----- Material to process

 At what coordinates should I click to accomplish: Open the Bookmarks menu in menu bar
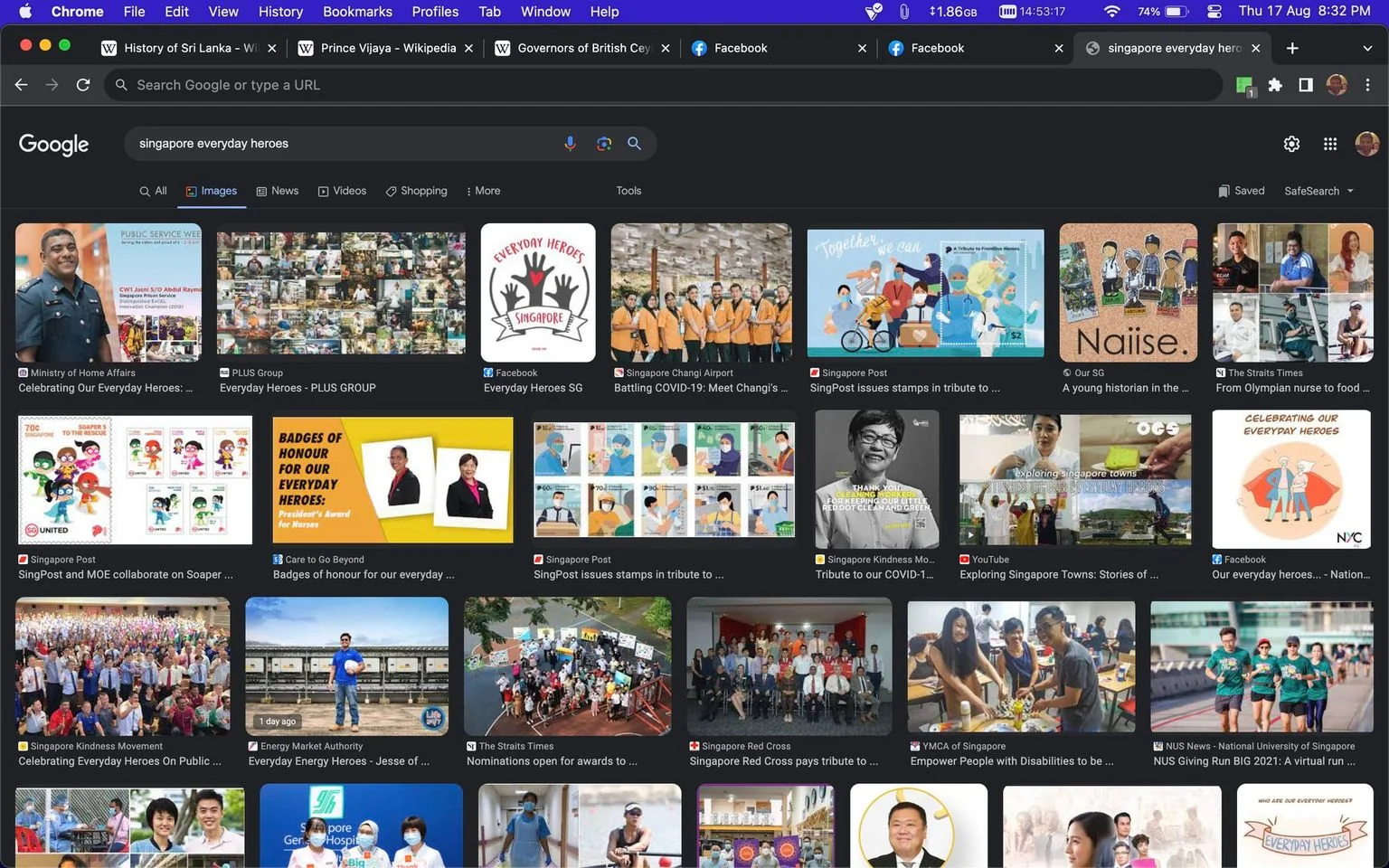[x=357, y=12]
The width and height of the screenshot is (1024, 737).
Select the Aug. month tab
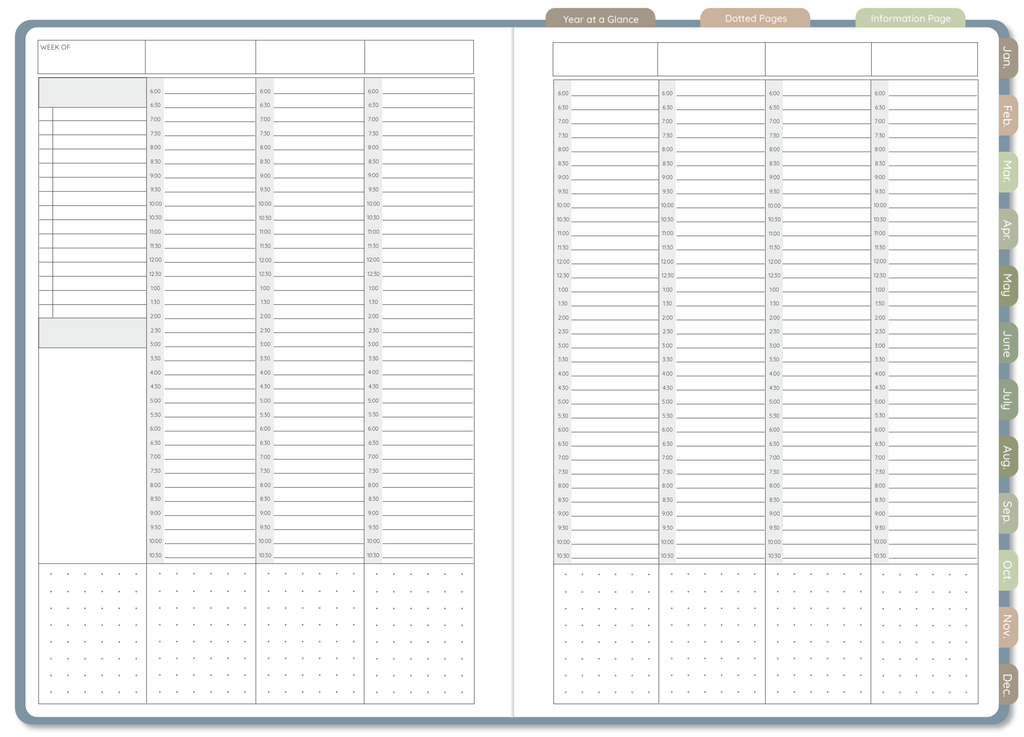(x=1007, y=457)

----------

▶ _Problem statement_
When you copy the data, keep every line exact and drop the pictures.

▶ _Answer space_
 At what coordinates should I click to accomplish: Open the Bookmarks menu in menu bar
[x=357, y=12]
The width and height of the screenshot is (1024, 737).
Select the Aug. month tab
(x=1007, y=457)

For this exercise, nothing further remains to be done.